Could you rewrite only the lines from the one containing "The width and" through the last line, requests included, offsetting every coordinate in the answers by adding 124, and leave the pictures out?

===== Input

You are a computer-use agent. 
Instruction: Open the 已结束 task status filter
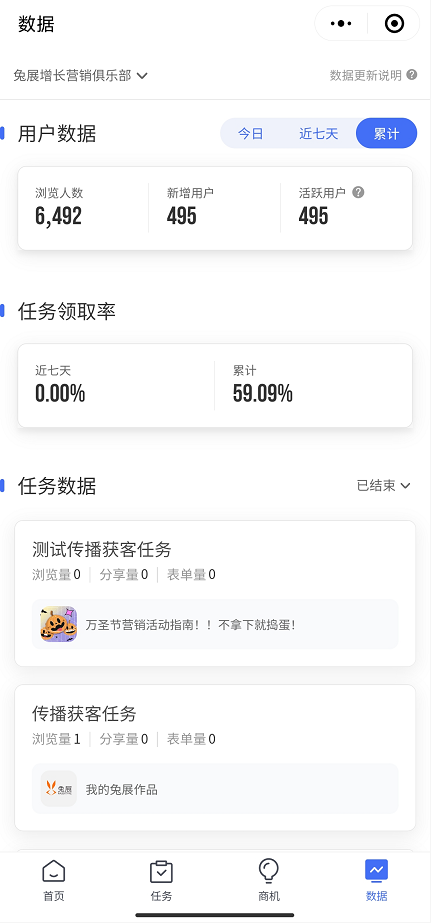pyautogui.click(x=383, y=486)
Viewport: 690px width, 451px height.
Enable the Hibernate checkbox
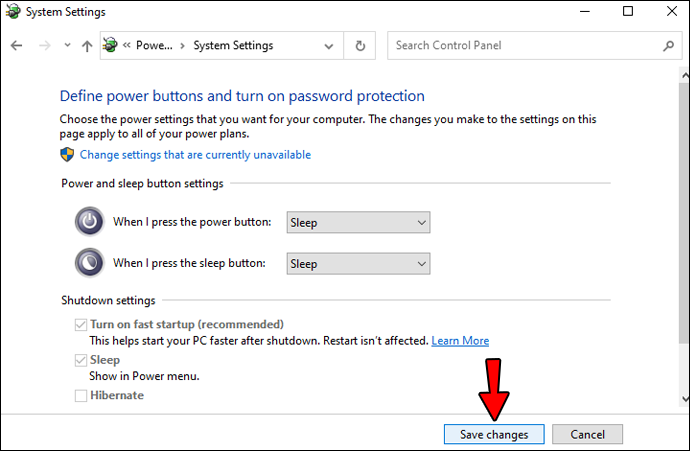point(81,396)
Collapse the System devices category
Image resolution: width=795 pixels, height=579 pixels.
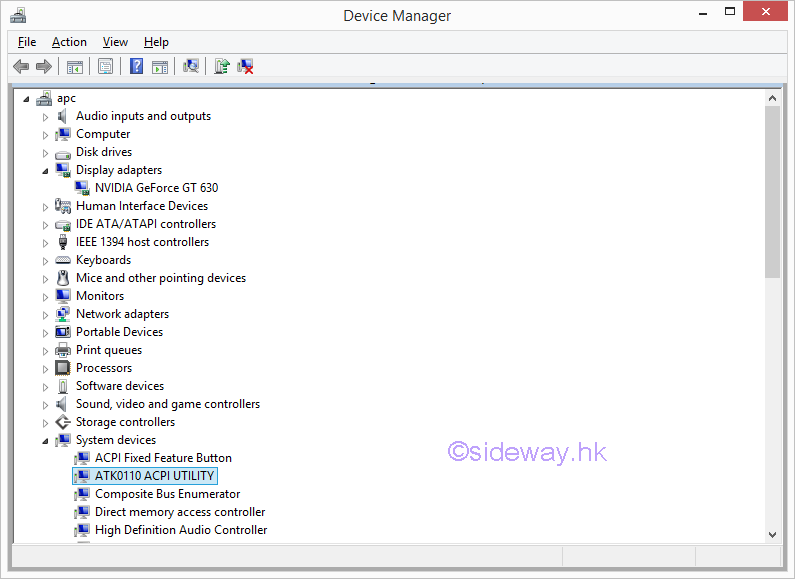[45, 440]
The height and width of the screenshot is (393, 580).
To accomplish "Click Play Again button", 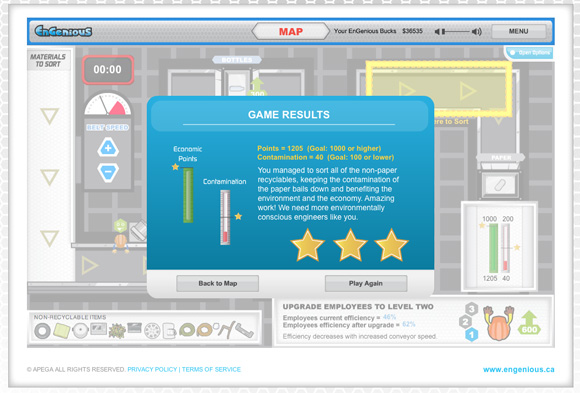I will point(366,283).
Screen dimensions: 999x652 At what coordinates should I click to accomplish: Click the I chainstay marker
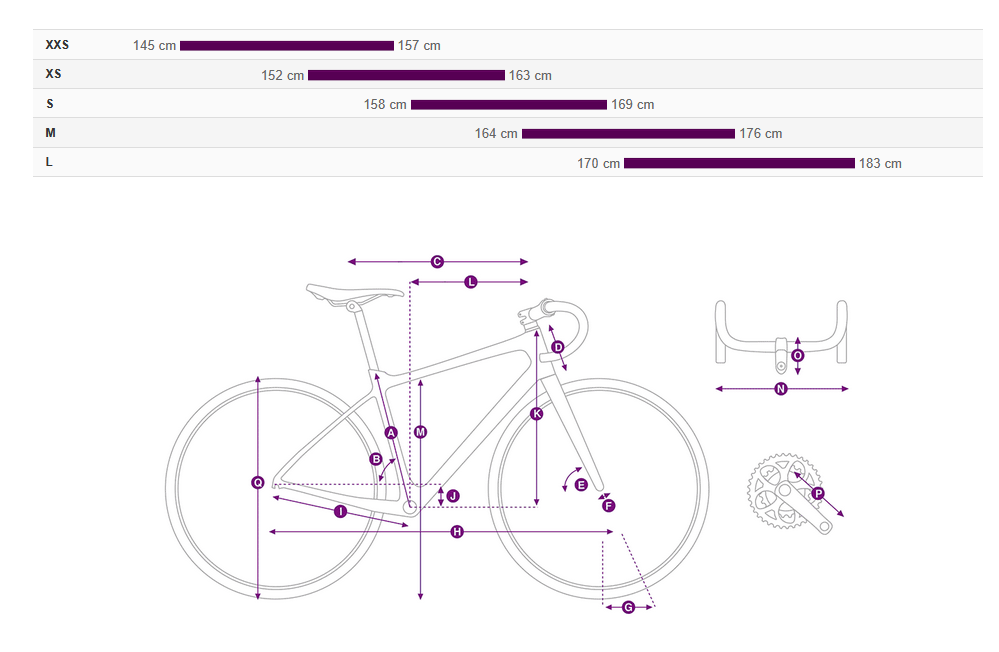point(340,512)
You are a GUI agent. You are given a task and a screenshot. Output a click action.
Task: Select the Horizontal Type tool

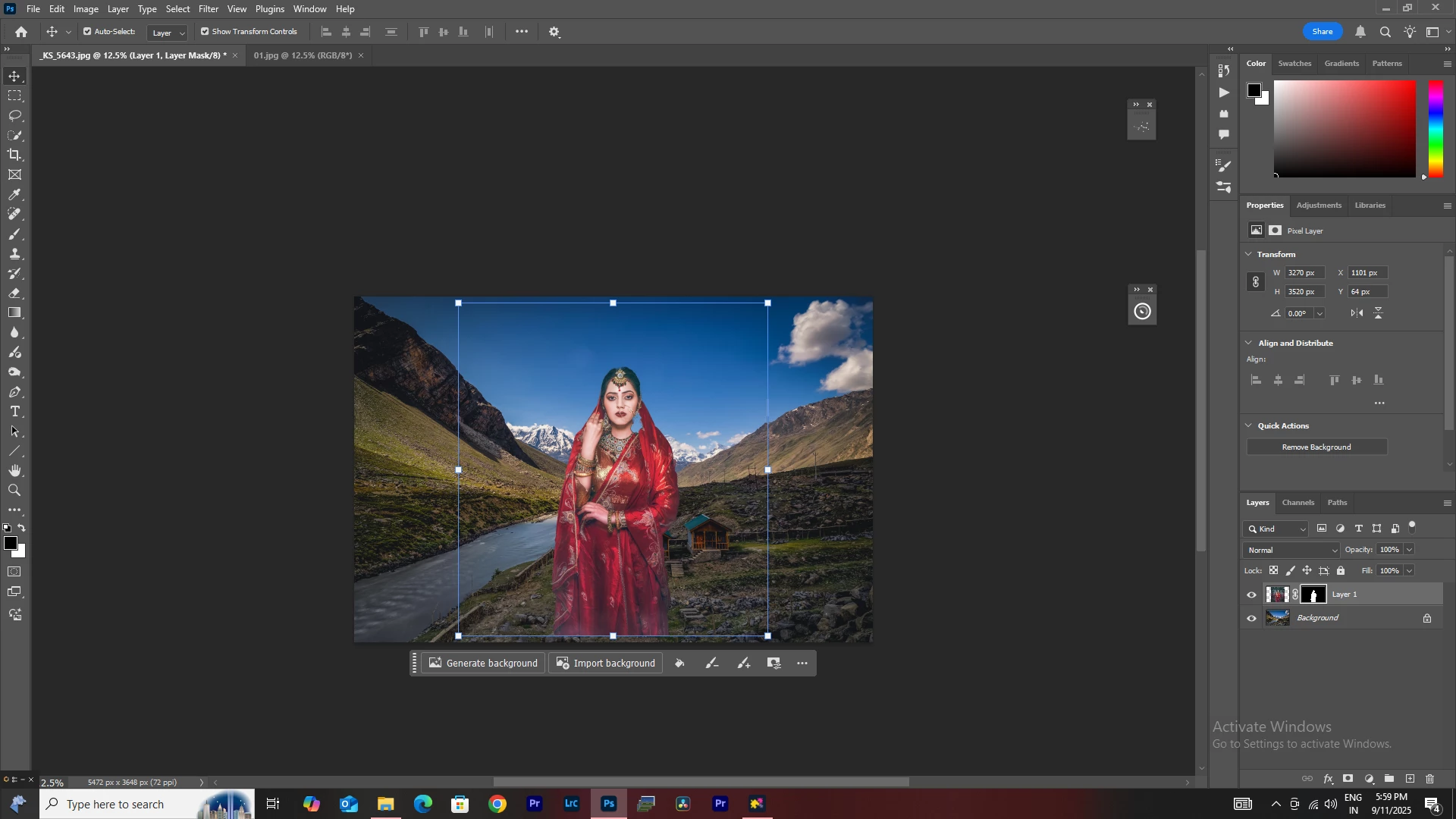[14, 412]
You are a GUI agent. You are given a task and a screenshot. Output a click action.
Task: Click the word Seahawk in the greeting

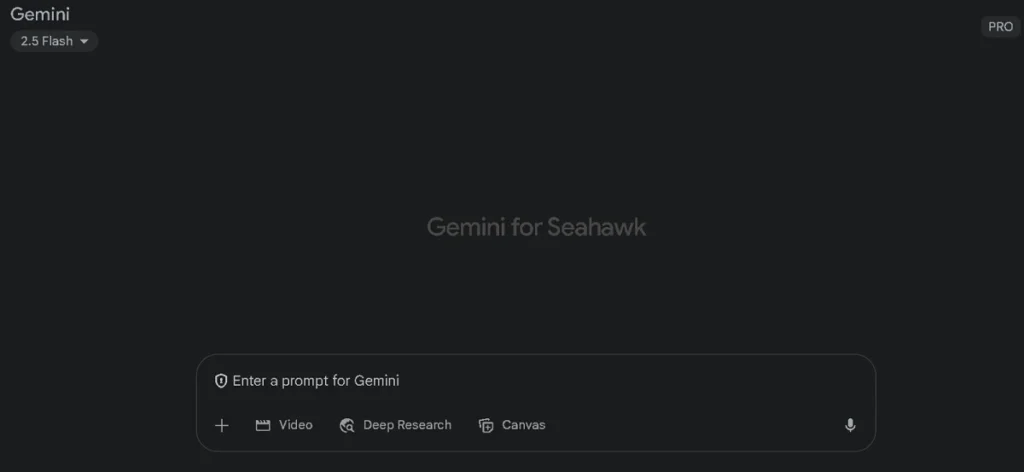click(597, 227)
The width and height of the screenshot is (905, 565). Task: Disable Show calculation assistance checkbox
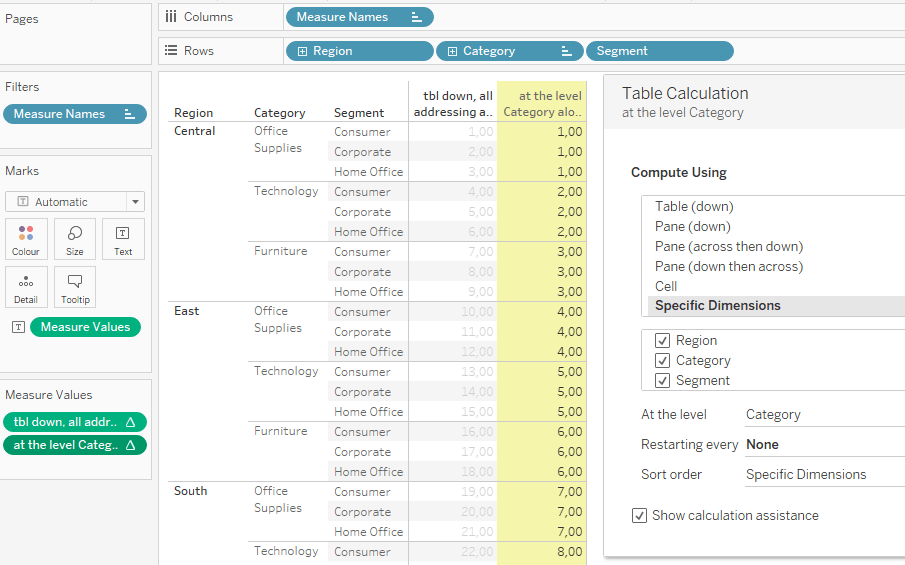[640, 516]
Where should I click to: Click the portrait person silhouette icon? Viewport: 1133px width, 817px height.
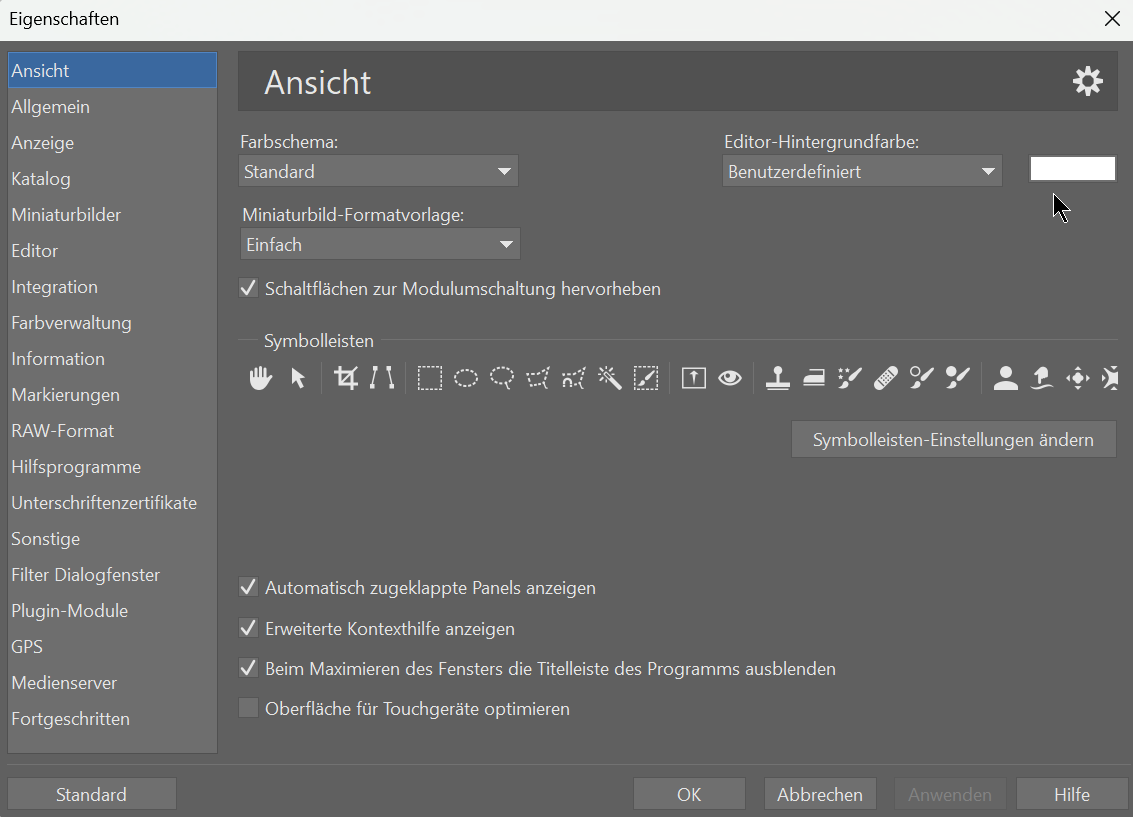pyautogui.click(x=1005, y=378)
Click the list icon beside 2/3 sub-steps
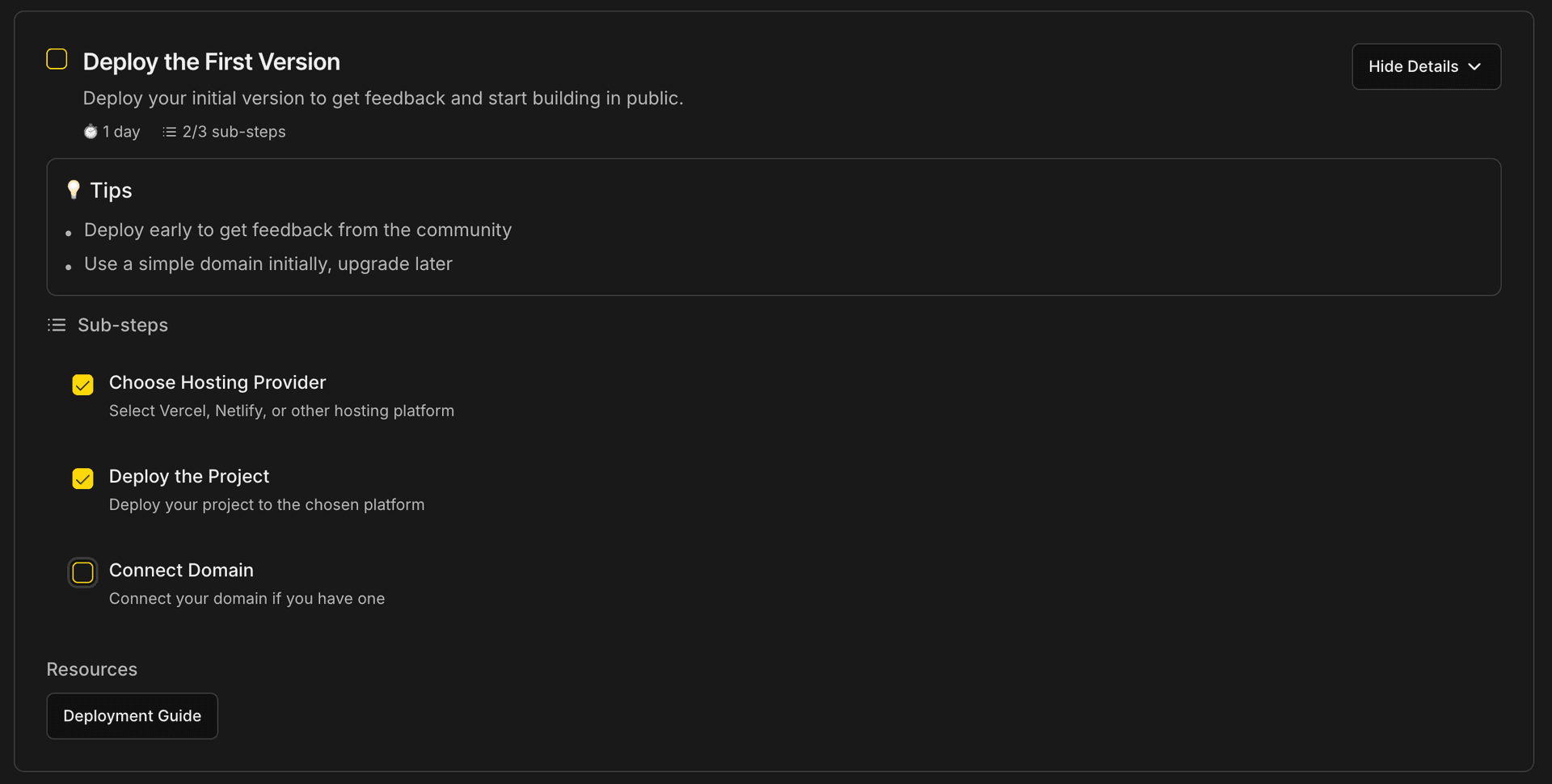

==========

• [The result]
The width and height of the screenshot is (905, 565). Task: Disable Show calculation assistance checkbox
[764, 640]
Where should I click to: Click the portrait person silhouette icon? Viewport: 1133px width, 817px height.
pyautogui.click(x=1129, y=502)
Click the list icon beside 2/3 sub-steps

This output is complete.